Nick had political talent and drive.  He was very active and quickly became the designated Ward Leader of what was known as the Old Regular Democratic Party.  In 1956, he won a seat in the Louisiana House of Representatives, the same year Earl Long was returned to the Governor's office, following a four year hiatus occasioned by the prohibition on consecutive terms at that time.  Nick's campaign cost all of 300 dollars, which was mostly spent to rent a station wagon outfitted with roof mounted bull horns and used to drive around the neighborhoods urging votes for the "people's champion."  I can still hear it.  I'm sure the rest of the money went to buy drinks.

Earl Long, like his brother Huey, was a political progressive.  He was a stout and steadfast liberal on labor and race issues.  In the very first legislative session after the 1956 election, Nick and Governor Long, along with other progressives, got busy straightening out the mess produced by the preceding so-called "reform" governor, Robert Kennon.  They sought and achieved repeal of the state's first right-to-work law, which Kennon had backed.  To this day, there is, hanging in the Greater New Olreans AFL-CIO office, an "Honor Roll" plaque listing the names of the legislators who voted to repeal that awful anti-labor law.  IBEW local 130 member, Nick Lapara, is on the list.  I'm proud of that, as all IBEW members should be.  I'm also proud of the fact that Nick ultimately lost his representative's seat because, like Earl Long, he was a liberal on race and stood bravely in favor of integrating all of the city's public housing, including the then all white St. Thomas Project in his district.

I tell this story not because Nick was my uncle.  I tell it because I know it.  I tell it because it is important.  I tell it because if I don't tell it, no one else will.  Most people don't even know that there was a right-to-work law in Louisiana prior to the one enacted in 1976.  Judging by information published on the Internet, the Louisiana PBS affiliate in Baton Rouge doesn't even know it.  That is not only a shame, it's downright scary. 

If we are to win despite the odds and wrongs against us in our day, we need to appreciate that those who came before us enjoyed circumstances no stronger than our own, yet managed to take on great challenges and overcome them.  If I believe nothing else in this world, I believe we have it in us to do the same. We have it in us to move forward, to make a better way, to turn back the claims of the greedy, to face down the bullying of the powerful, to flood light over the darkness of ignorance, and to make tomorrow a brighter day.

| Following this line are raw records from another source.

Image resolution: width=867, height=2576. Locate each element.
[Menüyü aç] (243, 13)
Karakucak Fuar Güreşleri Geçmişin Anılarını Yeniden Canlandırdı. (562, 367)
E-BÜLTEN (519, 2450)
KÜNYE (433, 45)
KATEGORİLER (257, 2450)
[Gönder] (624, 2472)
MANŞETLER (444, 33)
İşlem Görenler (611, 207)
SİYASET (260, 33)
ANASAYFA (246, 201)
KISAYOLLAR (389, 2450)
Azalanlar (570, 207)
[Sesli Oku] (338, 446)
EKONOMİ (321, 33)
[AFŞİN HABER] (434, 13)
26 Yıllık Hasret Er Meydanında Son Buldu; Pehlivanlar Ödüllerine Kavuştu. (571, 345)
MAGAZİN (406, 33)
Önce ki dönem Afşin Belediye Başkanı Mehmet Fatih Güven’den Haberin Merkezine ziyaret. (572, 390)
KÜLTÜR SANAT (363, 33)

On Saturday, a number of us were out breathing life into those sentiments.  We were campaigning with our bright young candidate for the district 103 state representative seat, Chad Lauga.  We traveled down to the lower reaches of Plaquemines parish. In that it snakes along the river, Plaquemines makes its residential pattern a considerable stretch of real work for this sort of campaigning, but Chad and this team were easily its match.  I'm sure many of you know that Chad is a member of local 130, and our lobbying point man in Baton Rouge.  What you may not know, but can be confident of, is that he is going to win this election.  We can and will make history, again.

As we went through the day, I thought about the old station wagon with the roof top bull horns from that long ago campaign, and the various personal vehicles our team employed in undertaking this effort.  I also found myself comparing our transportation, past and present, to that ridiculously extravagant, hulking, and ponderously silly 2 million dollar bus Obama hit the political trail in a week ago. I really don't know if he has a seat for us anywhere on that ride.  I have a lot more confidence in the direction our little metaphorical Louisiana bus tour is headed. And I know, with effort and time, we can close whatever distance lies between our present circumstances and a place of full and meaningful participation in the social, economic and political discourse and decisions in this state and in this country.  Indeed, today we also remember another long ago campaign in which Rosa Parks demonstrated that, however humble the beginning, a just cause carries us all forward from the back of the bus.